• **WHAT TO DO**
Please return, word for word, the part of the William Baliol Brett biography below between "William Baliol Brett, 1st" and "retirement in 1897.", inclusive.

• **SELECTION**
William Baliol Brett, 1st Viscount Esher, PC (13 August 181524 May 1899), known as Sir William Brett between 1868 and 1883, was a British lawyer, judge, and Conservative politician. He was briefly Solicitor-General under Benjamin Disraeli and then served as a justice of the Court of Common Pleas between 1868 and 1876, as a Lord Justice of Appeal between 1876 and 1883 and as Master of the Rolls. He was raised to the peerage as Baron Esher in 1885 and further honoured when he was made Viscount Esher on his retirement in 1897.

Background and education 
Brett was a son of the Reverend Joseph George Brett, of Chelsea, London, by Dorothy, daughter of George Best, of Chilston Park, Boughton Malherbe, Kent. He was educated at Westminster School, King's College London and at Gonville and Caius College, Cambridge. Brett rowed for Cambridge University Boat Club against Leander Club in 1837 and 1838, then in the victorious Cambridge crew against Oxford University in the 1839 Boat Race.

Career 
Called to the Bar in 1840, Brett went to the northern circuit and became a Queen's Counsel in 1861. On the death of Richard Cobden in 1865, he unsuccessfully contested Rochdale as a Conservative, but in an 1866 by-election, he was returned for Helston in unique circumstances. He and his opponent polled exactly the same number of votes, and the mayor, as returning officer, then gave his casting vote for the Liberal candidate. As the vote was given after four o'clock, however, an appeal was lodged, and the House of Commons allowed both members to take their seats.

Brett rapidly made his mark in the House, and in early 1868, he was knighted and appointed Solicitor General under Benjamin Disraeli. On behalf of the Crown, he prosecuted the Fenians charged with having caused the Clerkenwell Outrage. In Parliament, he took a leading part in the promotion of bills connected with the administration of law and justice. In August 1868, he was appointed a Justice of the Court of Common Pleas. Some of his sentences in this capacity excited much criticism, notably so in the case of the gas stokers strike, when he sentenced the defendants to imprisonment for twelve months, with hard labour, which was afterwards reduced by the Home Secretary to four months.

On the reconstitution of the Court of Appeal in 1876, Brett was elevated to the rank of a Lord Justice of Appeal. He was sworn of the Privy Council at the same time. After holding the position for seven years, he succeeded Sir George Jessel as Master of the Rolls in 1883. In 1885 he was raised to the peerage as Baron Esher, of Esher in the County of Surrey. He opposed the bill proposing that an accused person or his wife might give evidence in their own case and supported the bill that empowered Lords of Appeal to sit and vote after their retirement. The Solicitors Act 1888, which increased the powers of the Incorporated Law Society, owed much to his influence. In 1880, he delivered a speech in the House of Lords, deprecating the delay and expense of trials, which he regarded as having been increased by the Judicature Act 1873. He retired from the bench at the close of 1897, and was created Viscount Esher, of Esher in the County of Surrey, a dignity rarely given to any judge, Lord Chancellors excepted.

• **SUPPLIED MATERIAL**
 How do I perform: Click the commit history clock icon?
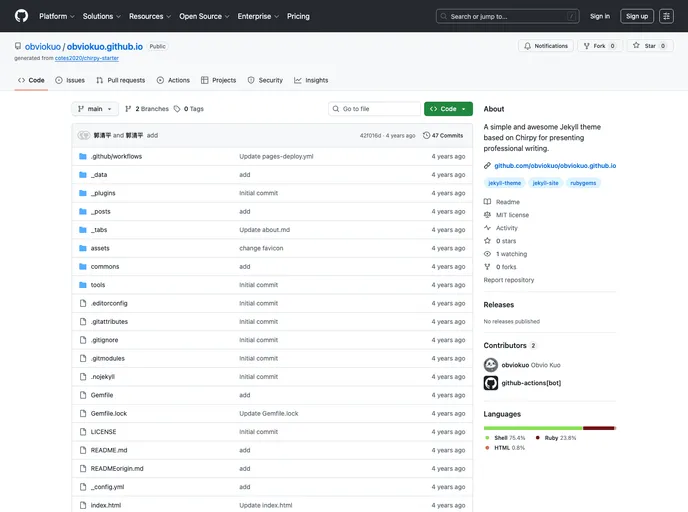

• **THE RESULT**
William Baliol Brett, 1st Viscount Esher, PC (13 August 181524 May 1899), known as Sir William Brett between 1868 and 1883, was a British lawyer, judge, and Conservative politician. He was briefly Solicitor-General under Benjamin Disraeli and then served as a justice of the Court of Common Pleas between 1868 and 1876, as a Lord Justice of Appeal between 1876 and 1883 and as Master of the Rolls. He was raised to the peerage as Baron Esher in 1885 and further honoured when he was made Viscount Esher on his retirement in 1897.